The pistol won the 1935–1937 competition to produce the new French military sidearm; a different pistol in the competition was the similarly named Pistolet automatique modèle 1935S. Initial production of the 1935A began in 1937, and the pistol began delivery to the French Army in late 1939, with a total of about 10,700 pistols built before German forces occupied the SACM factory in the summer of 1940. The Germans continued production of the 1935A, now designated the "Pistole 625 (f)", with about 23,850 pistols made for the German forces. Following the end of the German occupation of France in 1944, SACM resumed production of the 1935A for the French military, making a further 50,400 pistols. In total, about 84,950 1935A pistols were produced between October 1937 and February 1950.

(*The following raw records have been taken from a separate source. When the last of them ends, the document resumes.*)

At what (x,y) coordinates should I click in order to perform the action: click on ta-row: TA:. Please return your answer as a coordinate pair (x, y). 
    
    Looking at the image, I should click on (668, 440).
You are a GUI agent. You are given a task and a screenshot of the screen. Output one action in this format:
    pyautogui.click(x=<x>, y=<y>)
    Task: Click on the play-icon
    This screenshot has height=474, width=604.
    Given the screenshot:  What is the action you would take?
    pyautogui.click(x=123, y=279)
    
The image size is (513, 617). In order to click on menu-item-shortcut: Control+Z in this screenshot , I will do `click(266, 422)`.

A unique feature of the system was an integrated fire control system. The trigger, hammer, mainspring, and sear assembly were contained in one unit. Petter's design impressed the Swiss company Schweizerische Industrie Gesellschaft (now known as SIG Group); in 1937, they purchased a license from SACM in order to produce their model 47/8 handgun, which became the SIG P210.

==Users==
- France: Used also by French protectorates
- Vichy France: After the Fall of France many pistols fell into Vichy French hands.
- Nazi Germany: Mle 1935A designated the Pistole 625(f)
- Viet Cong: Mle 1935A
- FANK: 381 in inventory as of 1 April 1972.